» **Your instructions**:
Find the line containing "Given: Click the vehicle photo at top" in the records below. Copy exactly that line and each one after it, ending at the line containing "Open Глухів.INFO news", and nothing more.

(Collected data)
BEGIN

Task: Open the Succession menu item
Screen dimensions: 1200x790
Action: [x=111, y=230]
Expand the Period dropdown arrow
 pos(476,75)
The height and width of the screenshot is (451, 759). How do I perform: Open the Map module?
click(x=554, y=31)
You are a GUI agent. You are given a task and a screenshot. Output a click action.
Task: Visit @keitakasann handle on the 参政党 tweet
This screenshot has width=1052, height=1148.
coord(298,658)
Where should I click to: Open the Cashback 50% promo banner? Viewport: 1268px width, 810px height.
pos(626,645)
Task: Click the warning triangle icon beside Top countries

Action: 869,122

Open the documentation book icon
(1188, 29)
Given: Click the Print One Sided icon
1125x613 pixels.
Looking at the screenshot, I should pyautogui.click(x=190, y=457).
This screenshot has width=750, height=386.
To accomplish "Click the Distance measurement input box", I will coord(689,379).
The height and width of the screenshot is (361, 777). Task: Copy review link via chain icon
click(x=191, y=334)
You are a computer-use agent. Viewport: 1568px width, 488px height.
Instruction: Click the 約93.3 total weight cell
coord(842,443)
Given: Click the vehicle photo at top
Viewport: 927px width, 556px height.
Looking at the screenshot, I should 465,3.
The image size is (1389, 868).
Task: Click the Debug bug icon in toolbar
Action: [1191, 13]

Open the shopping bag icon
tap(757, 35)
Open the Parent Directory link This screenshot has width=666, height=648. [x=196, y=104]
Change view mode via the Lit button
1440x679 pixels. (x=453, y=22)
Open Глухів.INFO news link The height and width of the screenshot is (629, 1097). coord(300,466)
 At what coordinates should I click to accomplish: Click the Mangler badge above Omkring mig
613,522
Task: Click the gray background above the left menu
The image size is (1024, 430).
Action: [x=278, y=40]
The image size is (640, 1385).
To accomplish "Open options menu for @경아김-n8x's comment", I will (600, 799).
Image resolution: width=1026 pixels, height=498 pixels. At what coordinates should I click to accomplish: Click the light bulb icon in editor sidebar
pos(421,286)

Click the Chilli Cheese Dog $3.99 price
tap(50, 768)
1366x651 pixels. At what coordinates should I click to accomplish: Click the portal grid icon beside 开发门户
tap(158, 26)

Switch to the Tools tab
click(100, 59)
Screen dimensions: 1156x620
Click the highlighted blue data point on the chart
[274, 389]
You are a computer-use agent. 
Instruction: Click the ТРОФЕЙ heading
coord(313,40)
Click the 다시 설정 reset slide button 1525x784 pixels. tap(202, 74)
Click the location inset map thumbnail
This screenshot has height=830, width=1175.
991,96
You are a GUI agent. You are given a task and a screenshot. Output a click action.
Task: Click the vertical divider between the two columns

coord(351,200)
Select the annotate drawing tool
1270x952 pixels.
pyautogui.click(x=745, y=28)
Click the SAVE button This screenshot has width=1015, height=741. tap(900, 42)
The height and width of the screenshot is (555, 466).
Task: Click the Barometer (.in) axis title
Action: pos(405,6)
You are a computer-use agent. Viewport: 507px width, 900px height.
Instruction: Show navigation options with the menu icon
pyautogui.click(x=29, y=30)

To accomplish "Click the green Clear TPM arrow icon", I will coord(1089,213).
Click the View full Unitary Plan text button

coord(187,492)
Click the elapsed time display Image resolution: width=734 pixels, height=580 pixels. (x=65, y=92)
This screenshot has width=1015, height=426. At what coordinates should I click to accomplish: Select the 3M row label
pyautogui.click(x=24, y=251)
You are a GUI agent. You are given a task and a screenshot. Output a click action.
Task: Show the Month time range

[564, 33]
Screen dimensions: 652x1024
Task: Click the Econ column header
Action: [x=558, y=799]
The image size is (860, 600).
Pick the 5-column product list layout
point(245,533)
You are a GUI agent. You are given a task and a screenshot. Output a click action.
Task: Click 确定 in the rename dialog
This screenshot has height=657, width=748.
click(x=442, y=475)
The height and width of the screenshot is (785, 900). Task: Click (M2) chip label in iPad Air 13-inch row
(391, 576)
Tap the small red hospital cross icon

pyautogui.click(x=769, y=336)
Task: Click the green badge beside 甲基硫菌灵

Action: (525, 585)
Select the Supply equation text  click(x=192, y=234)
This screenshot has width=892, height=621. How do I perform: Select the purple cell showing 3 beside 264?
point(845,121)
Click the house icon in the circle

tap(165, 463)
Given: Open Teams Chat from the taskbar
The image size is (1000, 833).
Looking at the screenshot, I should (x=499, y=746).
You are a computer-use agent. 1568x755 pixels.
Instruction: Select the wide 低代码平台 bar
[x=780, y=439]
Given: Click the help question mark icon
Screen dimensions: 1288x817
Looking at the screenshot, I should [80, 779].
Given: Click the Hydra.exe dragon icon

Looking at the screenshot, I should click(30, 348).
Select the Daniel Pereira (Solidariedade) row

END

» **Answer for the task**:
Given: Click the vehicle photo at top
Viewport: 927px width, 556px height.
Looking at the screenshot, I should 465,3.
The image size is (1389, 868).
Task: Click the Debug bug icon in toolbar
Action: [1191, 13]

Open the shopping bag icon
tap(757, 35)
Open the Parent Directory link This screenshot has width=666, height=648. [x=196, y=104]
Change view mode via the Lit button
1440x679 pixels. (x=453, y=22)
Open Глухів.INFO news link The height and width of the screenshot is (629, 1097). coord(300,466)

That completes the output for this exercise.